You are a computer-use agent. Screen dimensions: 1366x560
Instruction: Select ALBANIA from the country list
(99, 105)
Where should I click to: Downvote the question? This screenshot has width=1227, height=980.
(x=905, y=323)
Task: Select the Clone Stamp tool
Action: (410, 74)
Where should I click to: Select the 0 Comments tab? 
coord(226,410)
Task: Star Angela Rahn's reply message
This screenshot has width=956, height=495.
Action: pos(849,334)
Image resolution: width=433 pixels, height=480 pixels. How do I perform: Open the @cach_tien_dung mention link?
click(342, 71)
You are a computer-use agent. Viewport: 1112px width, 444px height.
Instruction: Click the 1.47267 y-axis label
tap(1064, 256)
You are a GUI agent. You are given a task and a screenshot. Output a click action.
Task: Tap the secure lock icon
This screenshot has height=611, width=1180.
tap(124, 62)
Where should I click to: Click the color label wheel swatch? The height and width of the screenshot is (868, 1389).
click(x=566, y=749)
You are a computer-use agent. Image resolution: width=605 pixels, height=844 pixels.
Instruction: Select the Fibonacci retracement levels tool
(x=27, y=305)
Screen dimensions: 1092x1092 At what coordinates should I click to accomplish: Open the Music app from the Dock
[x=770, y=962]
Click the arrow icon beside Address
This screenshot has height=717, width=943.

▸ **WORK TO COMPLETE**: Transcribe the listing above exactly as shown.

▸ **ANSWER BOX**:
You are a computer-use agent. Screen dimensions: 1366x560
Instruction: Select ALBANIA from the country list
(99, 105)
Where should I click to: Downvote the question? This screenshot has width=1227, height=980.
(x=905, y=323)
Task: Select the Clone Stamp tool
Action: (410, 74)
Where should I click to: Select the 0 Comments tab? 
coord(226,410)
Task: Star Angela Rahn's reply message
This screenshot has width=956, height=495.
Action: pos(849,334)
Image resolution: width=433 pixels, height=480 pixels. How do I perform: Open the @cach_tien_dung mention link?
click(342, 71)
You are a computer-use agent. Viewport: 1112px width, 444px height.
Instruction: Click the 1.47267 y-axis label
tap(1064, 256)
You are a GUI agent. You are given a task and a screenshot. Output a click action.
Task: Tap the secure lock icon
This screenshot has height=611, width=1180.
tap(124, 62)
Where should I click to: Click the color label wheel swatch? The height and width of the screenshot is (868, 1389).
click(x=566, y=749)
You are a computer-use agent. Image resolution: width=605 pixels, height=844 pixels.
Instruction: Select the Fibonacci retracement levels tool
(x=27, y=305)
Screen dimensions: 1092x1092 At what coordinates should I click to accomplish: Open the Music app from the Dock
[x=770, y=962]
Click the arrow icon beside Address
This screenshot has height=717, width=943.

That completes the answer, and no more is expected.